Intramolecular dynamics of lanthanide(III) tetraoxadiaza macrocycle complexes in solution as studied by NMR

¹H and ¹³C NMR and ¹H NMR relaxation spectroscopy (RS) measurements are reported for the CDCl₃ and CD ₂Cl₂ solutions of [La(NO₃)₃ (diaza-18-crown-6)] (I), [Pr(NO₃)₃ (diaza-18-crown-6)] (II) and [Nd(NO₃)₃ (diaza-18-crown-6)] (III) complexes. Temperature dependencies of the ¹H NMR spectra of II have been analyzed using the dynamic NMR methods for multi-site exchange.
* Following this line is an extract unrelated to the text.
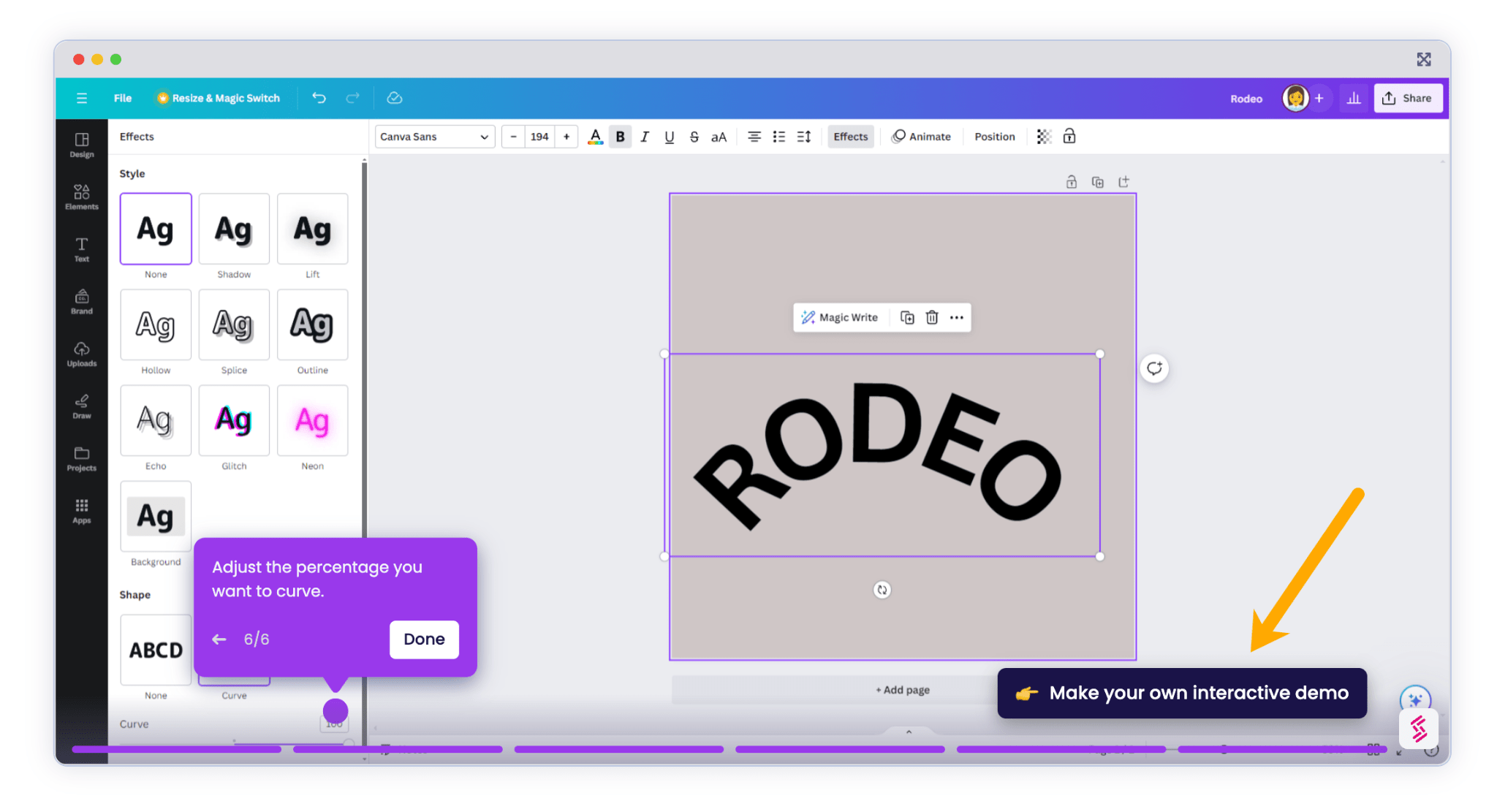Click the Done button in tooltip
Viewport: 1497px width, 812px height.
pyautogui.click(x=423, y=639)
Enantiomeric isomer interconversion in II is characterized by ΔH‡ = 21.5 ± 4 kJ mol^-1. Studies of the values of the lanthanide-induced shifts and the longitudinal relaxation rate enhancement revealed that the structure of complexes in solution is similar to that reported for the [La(NO₃)₃(18-crown-6)] complex in the crystal state. Nevertheless, it appears that the principal values of the molar paramagnetic susceptibility tensor (χ_i) significantly differ in complexes II and III. The possible reasons for the different characteristics of these complexes are discussed.